For more examples and explanations of these, see

•Tsotsos, J.K., Culhane, S., Wai, W., Lai, Y., Davis, N., Nuflo, F., Modeling visual attention via selective tuning, Artificial Intelligence 78(1-2), p 507 - 547, 1995.
•Tsotsos, J.K., Culhane, S., Cutzu, F., From Theoretical Foundations to a Hierarchical Circuit for Selective Attention, Visual Attention and Cortical Circuits, p. 285 – 306, ed. by J. Braun, C. Koch, and J. Davis, MIT Press, 2001.
•Tsotsos, J.K., Liu, Y., Martinez-Trujillo, J., Pomplun, M., Simine, E., Zhou, K., Attending to Visual Motion, Computer Vision and Image Understanding, Vol 100, 1-2, p 3 - 40.
•Rodriguez-Sanchez, A.J., Simine, E., Tsotsos., J.K., Attention And Visual Search, Int. J. Neural Systems, 2007,17(4):275-88.
•Rothenstein, A., Rodriguez-Sanchez, A., Simine, E., Tsotsos, J.K., Visual Feature Binding within the Selective Tuning Attention Framework, Int.
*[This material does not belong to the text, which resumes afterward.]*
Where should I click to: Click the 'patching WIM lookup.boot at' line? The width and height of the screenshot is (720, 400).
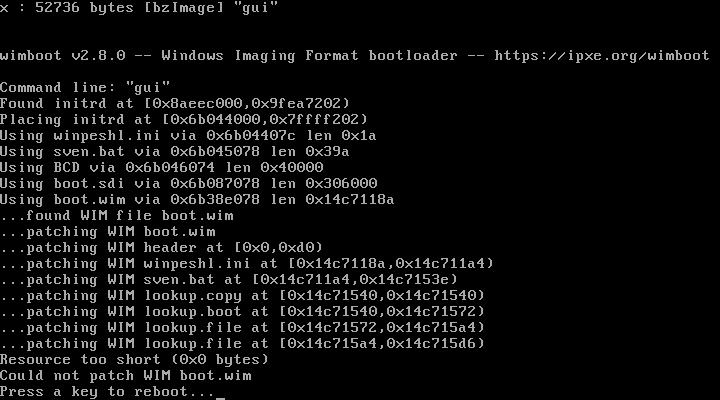[242, 311]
J. Pattern Recognition and Artificial Intelligence - Special Issue on Brain, Vision and Artificial Intelligence, (in press).
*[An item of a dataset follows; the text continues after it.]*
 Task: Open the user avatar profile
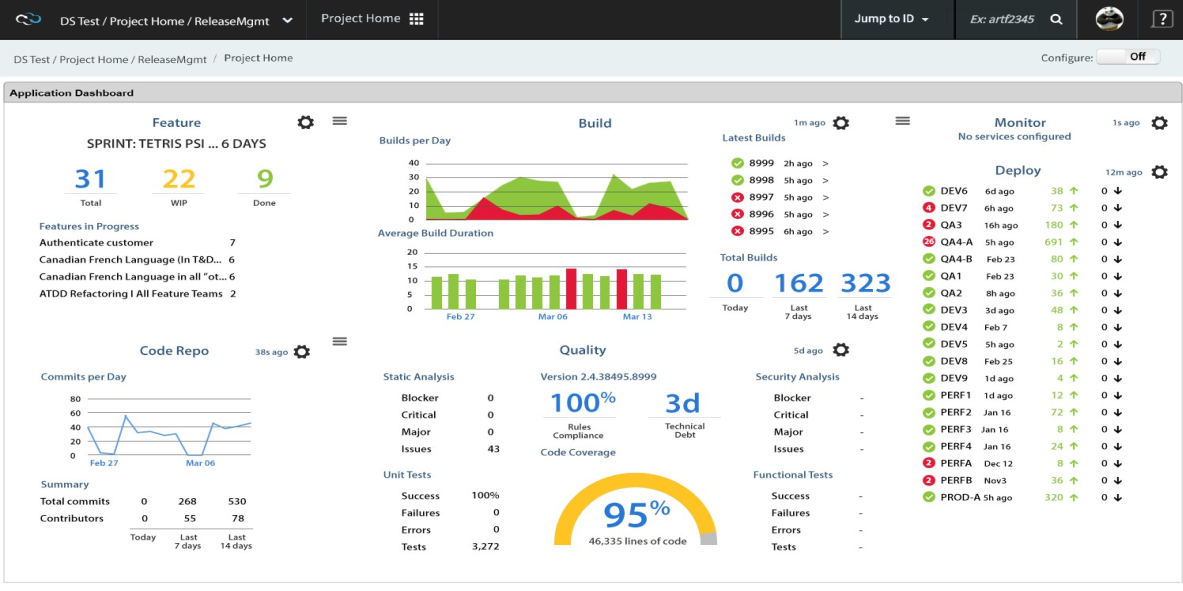coord(1109,19)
Some examples follow showing how Selective Tuning performs using the above pyramid representation of motion tuned cells.

On the left is an image sequence showing rotating square of noise embedded in noise. In other words, this is an example of pure motion defined form. There is no form information at all. On the right is the analysis hierarchy shown earlier in the page.

The first image of the sequence on the right reflects the result after the feedforward pass using the input sequence. Although not visible in this movie, the maximum response at the top layer correctly represents the motion category, i.e, rotating clockwise and receding at a medium speed. This demonstrates 2 very important characteristics of ST: ST’s output is consistent with the many observations that show how humans can detect and categorize isolated visual stimuli with a single feedforward pass; and, the motion representation used is significantly more powerful than those in common use that perform only on translation motion and would be blind to the motion in this example.

The movie continues to show the top-down selection process. The colour of the ‘beam’ is the motion pattern type (in the MST layer above), and one can see how the different spatial elements of the motion are selected from within each layer. All of the components of motion eventually converge in the input layer and the result segments the moving square neatly from the noise.

An additional example of pure motion-defined form classification and localization follows. This is a real image sequence, not synthetic, created by using ‘puck’ robots camouflaged using circular cutouts of the background as shown to the left below. The movie on the right shows a single translating puck; the tracking and localization is quite good and has not been ‘cleaned’ in any way, reflecting the complete result of downward tracing of connections through the network (the colour denotes the direction and speed using a coding scheme that is explained in Tsotsos et al. CVIU 2005).

Suppose there are two hexagonal textured objects in an image sequence (see below). The upper item is rotating in place, the lower one is translating, crossing over and occluding the other.

The left image shows the selection of the rotating object ad the right the selection of the translating one after the the first is inhibited. In both cases the colour of the beam reflects the motion category.

Suppose now there are three hexagonal textured objects (see below). The large one in the lower left of the image is translating towards the upper right while rotating, the top one is rotating, and the small one on the right is translating to the left. There is no representation in the system for the combined motions of the large item.

The topmost image shows the first fixation, the middle the second, and the bottom image the third fixation. It is clear that the model correctly finds each object, localizes it properly, and identifies the motion category (by colour). Of interest is the left image; the object that has a compound motion causes no difficulty. The motion pattern and translation portions o the motion hierarchy analyze the input independently and selection can proceed along each dimension separately yet still converge on the same object.